In all honestly I actually kinda like coroutines on the surface for exactly what they are meant for. The only reason I don’t use them more is simply due to the garbage they create. If Unity had a solid generational GC or they were garbage-free then I wouldn’t think twice about it and I’d use them a lot more.

Right after writing my last reply, I thought “I’m sure that if I were to use Awaitable, I would just write an extension Forget method”. You beat me to it. :stuck_out_tongue:

A thought: wouldn’t something like this work in that case?

var awaitable = DoAwaitableThing();
// Do your other code here.
...
await awaitable;

It would not replace all the use cases of Forget, but it would let you start the Awaitable, perform other operations, then await its completion—possibly catching exceptions.

I see your point, but I don’t agree in 2 ways:

  • I don’t agree that “that’s not really their purpose”. I believe that their purpose is to write asynchronous code, whatever that is. C#'s documentation says the following about TAP:

    The Task Parallel Library (TPL) is based on the concept of a task , which represents an asynchronous operation.

    If TAP was only meant to be used “where you don’t know how long something will take”, APIs like Task.Delay and Task.Yield would not exist.

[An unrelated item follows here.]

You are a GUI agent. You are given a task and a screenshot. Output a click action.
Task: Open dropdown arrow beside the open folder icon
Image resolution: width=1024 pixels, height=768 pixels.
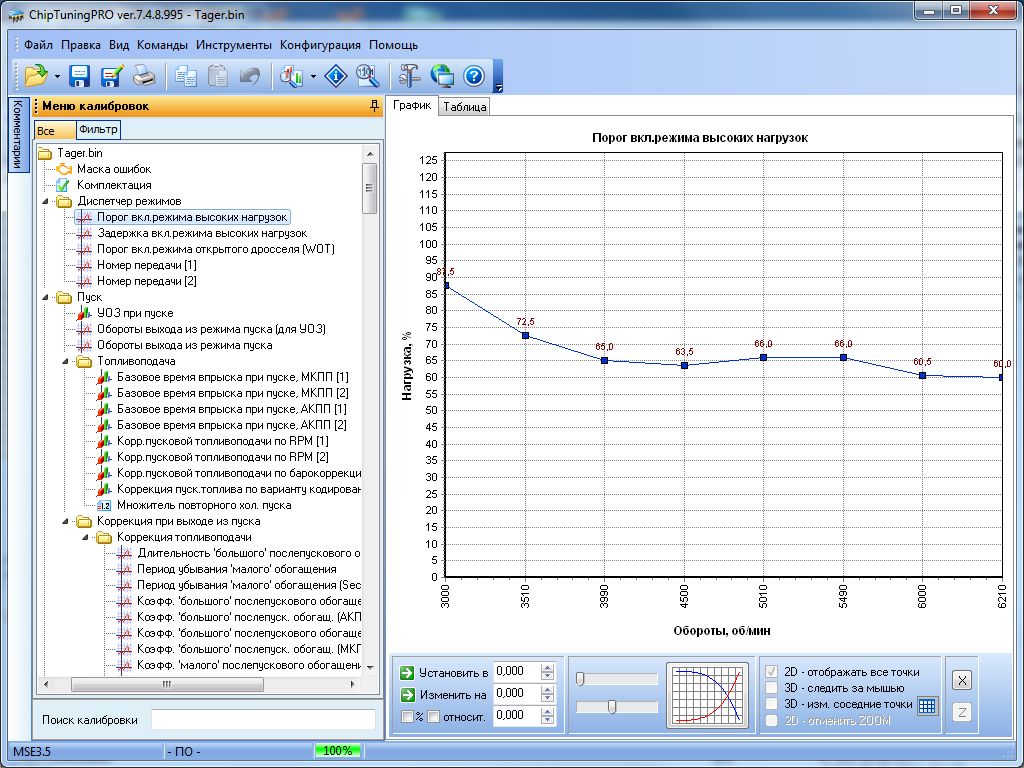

  • I don’t agree that just because a language feature wasn’t build for what I am using it, I should not use it. In fact, I think the act of repurposing language features for something novel (not that this would be the case) is super fun, and it might open a door that was not obvious for other developers. One example of that is how Unity used IEnumerator + yield as “lazy evaluation” to implement Coroutines.

That’s totally valid. But how do you deal with composition, error handling and cancellation, without leaning back into callback hell?

2 Likes

Good point. That’s an option as well.